● **How to complete this task**
Locate the line containing "Expand the 金钱/资源 section chevron" in the data below. Reproduce it and every following line up to the end, exactly as given.
-------- Source data --------
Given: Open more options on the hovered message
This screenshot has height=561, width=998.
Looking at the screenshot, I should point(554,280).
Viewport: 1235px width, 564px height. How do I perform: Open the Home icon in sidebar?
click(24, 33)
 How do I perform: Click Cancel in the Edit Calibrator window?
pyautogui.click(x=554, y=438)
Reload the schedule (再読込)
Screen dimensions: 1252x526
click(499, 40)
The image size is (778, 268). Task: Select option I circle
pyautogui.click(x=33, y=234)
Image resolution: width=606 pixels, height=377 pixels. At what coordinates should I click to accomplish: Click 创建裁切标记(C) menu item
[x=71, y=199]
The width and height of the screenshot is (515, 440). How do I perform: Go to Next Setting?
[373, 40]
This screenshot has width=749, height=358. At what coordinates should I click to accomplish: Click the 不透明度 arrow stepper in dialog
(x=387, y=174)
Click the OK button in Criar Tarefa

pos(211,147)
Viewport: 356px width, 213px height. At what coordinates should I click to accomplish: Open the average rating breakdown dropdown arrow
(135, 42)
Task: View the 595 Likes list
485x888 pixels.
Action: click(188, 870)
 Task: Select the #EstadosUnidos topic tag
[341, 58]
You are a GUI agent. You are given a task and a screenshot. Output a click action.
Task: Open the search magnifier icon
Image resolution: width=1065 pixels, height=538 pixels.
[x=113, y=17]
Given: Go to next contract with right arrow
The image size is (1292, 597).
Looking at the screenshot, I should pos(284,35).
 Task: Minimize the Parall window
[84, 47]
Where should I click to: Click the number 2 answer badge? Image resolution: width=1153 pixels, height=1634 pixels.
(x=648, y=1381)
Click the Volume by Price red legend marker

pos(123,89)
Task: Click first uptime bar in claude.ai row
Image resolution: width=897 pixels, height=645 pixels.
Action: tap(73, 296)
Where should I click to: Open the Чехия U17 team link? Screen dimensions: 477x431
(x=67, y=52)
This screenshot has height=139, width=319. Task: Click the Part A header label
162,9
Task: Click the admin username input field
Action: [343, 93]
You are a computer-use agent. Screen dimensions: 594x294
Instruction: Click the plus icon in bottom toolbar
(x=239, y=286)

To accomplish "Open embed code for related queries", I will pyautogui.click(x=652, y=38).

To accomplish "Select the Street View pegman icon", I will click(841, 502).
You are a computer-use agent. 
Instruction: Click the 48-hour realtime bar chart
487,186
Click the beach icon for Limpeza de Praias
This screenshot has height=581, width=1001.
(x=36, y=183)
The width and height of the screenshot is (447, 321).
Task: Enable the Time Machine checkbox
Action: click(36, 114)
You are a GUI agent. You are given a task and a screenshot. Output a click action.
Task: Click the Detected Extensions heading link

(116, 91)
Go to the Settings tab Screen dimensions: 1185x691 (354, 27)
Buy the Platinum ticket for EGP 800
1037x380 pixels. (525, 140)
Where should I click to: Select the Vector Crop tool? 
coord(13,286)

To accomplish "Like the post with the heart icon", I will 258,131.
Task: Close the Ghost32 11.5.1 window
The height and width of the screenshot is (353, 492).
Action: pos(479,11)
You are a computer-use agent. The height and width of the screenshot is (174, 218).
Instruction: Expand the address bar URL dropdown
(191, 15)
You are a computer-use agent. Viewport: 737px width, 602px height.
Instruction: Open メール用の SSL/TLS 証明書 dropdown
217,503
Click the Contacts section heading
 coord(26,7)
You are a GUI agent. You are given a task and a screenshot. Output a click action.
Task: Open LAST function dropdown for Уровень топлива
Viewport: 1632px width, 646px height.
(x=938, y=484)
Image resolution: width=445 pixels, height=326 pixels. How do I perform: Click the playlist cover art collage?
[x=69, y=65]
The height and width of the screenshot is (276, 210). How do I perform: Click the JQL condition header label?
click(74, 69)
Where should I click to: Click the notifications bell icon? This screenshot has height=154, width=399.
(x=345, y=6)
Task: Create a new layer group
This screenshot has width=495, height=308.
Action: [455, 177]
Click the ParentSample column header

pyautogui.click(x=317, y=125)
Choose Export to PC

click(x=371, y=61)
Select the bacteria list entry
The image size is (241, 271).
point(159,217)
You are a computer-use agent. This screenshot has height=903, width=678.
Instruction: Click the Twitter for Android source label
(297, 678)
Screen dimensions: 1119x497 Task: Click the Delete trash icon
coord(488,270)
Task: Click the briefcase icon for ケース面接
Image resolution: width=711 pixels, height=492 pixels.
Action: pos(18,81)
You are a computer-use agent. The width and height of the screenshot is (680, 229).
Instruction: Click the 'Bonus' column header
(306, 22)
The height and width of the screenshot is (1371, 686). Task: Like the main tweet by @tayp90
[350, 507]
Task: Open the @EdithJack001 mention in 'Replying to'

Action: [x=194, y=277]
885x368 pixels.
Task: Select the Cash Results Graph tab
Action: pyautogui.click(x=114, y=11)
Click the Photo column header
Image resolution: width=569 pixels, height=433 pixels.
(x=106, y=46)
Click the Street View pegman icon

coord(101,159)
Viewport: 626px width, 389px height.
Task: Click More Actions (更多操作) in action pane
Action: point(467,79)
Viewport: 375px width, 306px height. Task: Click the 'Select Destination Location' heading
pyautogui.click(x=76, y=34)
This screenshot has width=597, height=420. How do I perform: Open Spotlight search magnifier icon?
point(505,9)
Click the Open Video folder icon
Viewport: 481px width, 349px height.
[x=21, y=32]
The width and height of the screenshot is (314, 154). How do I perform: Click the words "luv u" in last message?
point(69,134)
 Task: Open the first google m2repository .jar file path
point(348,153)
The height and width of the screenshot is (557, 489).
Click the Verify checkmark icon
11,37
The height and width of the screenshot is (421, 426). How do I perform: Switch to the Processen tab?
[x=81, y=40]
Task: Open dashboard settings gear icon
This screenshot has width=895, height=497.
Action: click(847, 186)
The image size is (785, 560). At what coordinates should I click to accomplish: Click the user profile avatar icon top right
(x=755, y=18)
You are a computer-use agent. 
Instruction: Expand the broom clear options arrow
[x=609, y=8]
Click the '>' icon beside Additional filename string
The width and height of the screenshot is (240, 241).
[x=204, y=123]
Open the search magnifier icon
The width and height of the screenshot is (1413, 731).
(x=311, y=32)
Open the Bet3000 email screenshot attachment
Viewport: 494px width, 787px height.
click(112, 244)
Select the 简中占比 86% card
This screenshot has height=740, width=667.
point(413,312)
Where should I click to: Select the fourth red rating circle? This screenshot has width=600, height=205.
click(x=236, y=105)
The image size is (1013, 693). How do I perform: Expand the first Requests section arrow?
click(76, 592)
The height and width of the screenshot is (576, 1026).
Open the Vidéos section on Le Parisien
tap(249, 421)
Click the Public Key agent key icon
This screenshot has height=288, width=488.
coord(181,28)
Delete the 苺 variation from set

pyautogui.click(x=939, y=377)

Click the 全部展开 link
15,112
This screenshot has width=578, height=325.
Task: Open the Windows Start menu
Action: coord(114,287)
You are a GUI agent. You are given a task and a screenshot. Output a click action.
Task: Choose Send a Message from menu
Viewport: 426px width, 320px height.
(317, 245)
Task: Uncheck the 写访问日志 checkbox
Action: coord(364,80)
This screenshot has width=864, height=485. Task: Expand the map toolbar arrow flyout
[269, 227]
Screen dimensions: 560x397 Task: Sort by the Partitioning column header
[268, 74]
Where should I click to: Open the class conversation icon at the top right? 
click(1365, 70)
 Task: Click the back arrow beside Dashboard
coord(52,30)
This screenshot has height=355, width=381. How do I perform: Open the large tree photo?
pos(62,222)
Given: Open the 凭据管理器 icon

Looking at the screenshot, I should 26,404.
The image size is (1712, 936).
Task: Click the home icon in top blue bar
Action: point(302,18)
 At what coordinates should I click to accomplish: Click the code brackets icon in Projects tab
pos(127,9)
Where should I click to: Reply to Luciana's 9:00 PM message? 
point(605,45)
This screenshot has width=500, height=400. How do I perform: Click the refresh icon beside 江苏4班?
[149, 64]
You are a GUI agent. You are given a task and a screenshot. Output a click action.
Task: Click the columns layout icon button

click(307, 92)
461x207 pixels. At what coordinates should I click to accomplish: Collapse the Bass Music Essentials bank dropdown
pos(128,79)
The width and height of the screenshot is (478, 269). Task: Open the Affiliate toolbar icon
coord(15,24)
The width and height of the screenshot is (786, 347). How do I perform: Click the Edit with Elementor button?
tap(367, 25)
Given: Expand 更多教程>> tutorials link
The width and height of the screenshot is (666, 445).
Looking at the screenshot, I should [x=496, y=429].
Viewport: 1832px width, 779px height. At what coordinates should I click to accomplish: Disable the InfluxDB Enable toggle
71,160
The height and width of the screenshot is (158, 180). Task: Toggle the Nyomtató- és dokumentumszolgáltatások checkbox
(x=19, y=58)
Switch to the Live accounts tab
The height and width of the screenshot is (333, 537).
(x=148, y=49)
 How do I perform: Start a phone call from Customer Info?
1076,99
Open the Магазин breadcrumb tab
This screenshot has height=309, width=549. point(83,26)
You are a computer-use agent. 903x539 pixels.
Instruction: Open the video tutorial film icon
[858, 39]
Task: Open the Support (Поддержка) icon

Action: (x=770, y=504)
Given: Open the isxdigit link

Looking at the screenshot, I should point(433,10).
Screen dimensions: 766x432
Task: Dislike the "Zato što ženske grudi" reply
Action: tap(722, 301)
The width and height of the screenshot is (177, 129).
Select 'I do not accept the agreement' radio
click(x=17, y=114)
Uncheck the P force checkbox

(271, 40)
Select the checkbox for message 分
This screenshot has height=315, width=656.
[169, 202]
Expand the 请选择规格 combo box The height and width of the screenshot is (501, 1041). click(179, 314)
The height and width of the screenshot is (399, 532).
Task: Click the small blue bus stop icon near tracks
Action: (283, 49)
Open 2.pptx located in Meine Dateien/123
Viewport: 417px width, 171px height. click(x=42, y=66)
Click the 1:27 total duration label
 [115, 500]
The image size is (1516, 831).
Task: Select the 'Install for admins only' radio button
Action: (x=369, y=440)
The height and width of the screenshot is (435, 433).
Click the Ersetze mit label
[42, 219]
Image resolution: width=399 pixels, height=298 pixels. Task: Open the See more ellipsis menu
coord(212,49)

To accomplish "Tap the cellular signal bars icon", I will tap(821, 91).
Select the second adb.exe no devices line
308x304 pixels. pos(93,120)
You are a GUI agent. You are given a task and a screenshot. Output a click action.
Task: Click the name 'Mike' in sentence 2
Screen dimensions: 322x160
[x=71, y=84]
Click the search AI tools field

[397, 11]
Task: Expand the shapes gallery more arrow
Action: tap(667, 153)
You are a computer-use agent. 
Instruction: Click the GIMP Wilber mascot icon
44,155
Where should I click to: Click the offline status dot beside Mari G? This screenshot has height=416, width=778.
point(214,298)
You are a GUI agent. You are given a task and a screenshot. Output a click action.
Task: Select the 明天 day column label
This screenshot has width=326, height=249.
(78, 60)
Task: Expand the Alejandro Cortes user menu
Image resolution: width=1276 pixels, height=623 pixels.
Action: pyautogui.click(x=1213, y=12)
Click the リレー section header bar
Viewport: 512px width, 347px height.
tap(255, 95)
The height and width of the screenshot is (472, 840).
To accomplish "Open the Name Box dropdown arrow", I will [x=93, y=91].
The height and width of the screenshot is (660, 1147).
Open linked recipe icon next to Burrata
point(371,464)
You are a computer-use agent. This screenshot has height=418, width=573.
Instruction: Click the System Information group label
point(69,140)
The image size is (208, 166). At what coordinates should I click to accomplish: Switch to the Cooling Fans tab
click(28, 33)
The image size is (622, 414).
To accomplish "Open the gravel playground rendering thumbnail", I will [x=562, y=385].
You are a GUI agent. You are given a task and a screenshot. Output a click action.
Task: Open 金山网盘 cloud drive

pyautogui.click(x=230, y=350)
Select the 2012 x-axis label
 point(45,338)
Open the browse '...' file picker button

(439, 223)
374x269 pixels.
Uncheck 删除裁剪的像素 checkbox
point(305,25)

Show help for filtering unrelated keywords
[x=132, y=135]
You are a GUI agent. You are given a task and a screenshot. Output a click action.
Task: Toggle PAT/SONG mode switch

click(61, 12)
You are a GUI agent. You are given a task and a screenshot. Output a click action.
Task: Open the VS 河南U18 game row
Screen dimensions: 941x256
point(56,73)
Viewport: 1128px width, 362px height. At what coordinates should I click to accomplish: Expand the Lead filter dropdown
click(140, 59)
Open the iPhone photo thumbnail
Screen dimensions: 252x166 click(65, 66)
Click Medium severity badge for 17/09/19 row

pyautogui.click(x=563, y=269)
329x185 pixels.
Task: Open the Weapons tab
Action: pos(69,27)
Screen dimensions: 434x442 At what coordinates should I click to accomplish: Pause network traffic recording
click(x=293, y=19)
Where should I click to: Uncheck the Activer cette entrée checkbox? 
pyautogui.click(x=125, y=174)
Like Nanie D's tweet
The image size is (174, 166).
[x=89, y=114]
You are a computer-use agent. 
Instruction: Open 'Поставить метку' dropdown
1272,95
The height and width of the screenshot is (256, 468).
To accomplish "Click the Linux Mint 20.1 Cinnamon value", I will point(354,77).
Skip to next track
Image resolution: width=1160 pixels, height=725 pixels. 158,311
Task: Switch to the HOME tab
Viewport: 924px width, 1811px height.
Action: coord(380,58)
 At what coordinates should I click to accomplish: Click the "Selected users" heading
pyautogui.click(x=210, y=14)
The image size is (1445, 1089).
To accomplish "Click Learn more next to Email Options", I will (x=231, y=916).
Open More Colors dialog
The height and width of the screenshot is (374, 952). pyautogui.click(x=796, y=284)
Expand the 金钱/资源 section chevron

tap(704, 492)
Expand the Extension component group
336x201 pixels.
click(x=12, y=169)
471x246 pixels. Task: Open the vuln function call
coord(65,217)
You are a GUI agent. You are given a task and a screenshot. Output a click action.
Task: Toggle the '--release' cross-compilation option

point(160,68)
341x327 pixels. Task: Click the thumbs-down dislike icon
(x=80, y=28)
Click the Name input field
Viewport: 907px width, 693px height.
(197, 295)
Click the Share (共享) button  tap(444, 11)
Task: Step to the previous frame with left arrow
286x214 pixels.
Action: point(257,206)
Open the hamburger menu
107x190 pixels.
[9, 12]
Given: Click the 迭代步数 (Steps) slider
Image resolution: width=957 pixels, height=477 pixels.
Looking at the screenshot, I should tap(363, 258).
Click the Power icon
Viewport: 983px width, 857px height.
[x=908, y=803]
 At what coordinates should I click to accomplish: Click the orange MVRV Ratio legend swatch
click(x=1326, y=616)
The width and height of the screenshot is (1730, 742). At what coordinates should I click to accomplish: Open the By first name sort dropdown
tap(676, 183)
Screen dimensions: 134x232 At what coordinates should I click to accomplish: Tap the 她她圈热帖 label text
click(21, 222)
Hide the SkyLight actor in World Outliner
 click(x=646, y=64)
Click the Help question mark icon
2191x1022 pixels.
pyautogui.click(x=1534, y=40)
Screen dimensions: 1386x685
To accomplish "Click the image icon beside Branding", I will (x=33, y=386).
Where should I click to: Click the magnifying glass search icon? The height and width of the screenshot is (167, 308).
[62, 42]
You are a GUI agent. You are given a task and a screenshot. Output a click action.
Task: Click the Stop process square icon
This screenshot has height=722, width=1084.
--------
● **Response**
Expand the 金钱/资源 section chevron

tap(704, 492)
Expand the Extension component group
336x201 pixels.
click(x=12, y=169)
471x246 pixels. Task: Open the vuln function call
coord(65,217)
You are a GUI agent. You are given a task and a screenshot. Output a click action.
Task: Toggle the '--release' cross-compilation option

point(160,68)
341x327 pixels. Task: Click the thumbs-down dislike icon
(x=80, y=28)
Click the Name input field
Viewport: 907px width, 693px height.
(197, 295)
Click the Share (共享) button  tap(444, 11)
Task: Step to the previous frame with left arrow
286x214 pixels.
Action: point(257,206)
Open the hamburger menu
107x190 pixels.
[9, 12]
Given: Click the 迭代步数 (Steps) slider
Image resolution: width=957 pixels, height=477 pixels.
Looking at the screenshot, I should tap(363, 258).
Click the Power icon
Viewport: 983px width, 857px height.
[x=908, y=803]
 At what coordinates should I click to accomplish: Click the orange MVRV Ratio legend swatch
click(x=1326, y=616)
The width and height of the screenshot is (1730, 742). At what coordinates should I click to accomplish: Open the By first name sort dropdown
tap(676, 183)
Screen dimensions: 134x232 At what coordinates should I click to accomplish: Tap the 她她圈热帖 label text
click(21, 222)
Hide the SkyLight actor in World Outliner
 click(x=646, y=64)
Click the Help question mark icon
2191x1022 pixels.
pyautogui.click(x=1534, y=40)
Screen dimensions: 1386x685
To accomplish "Click the image icon beside Branding", I will (x=33, y=386).
Where should I click to: Click the magnifying glass search icon? The height and width of the screenshot is (167, 308).
[62, 42]
You are a GUI agent. You are given a task and a screenshot. Output a click action.
Task: Click the Stop process square icon
This screenshot has height=722, width=1084.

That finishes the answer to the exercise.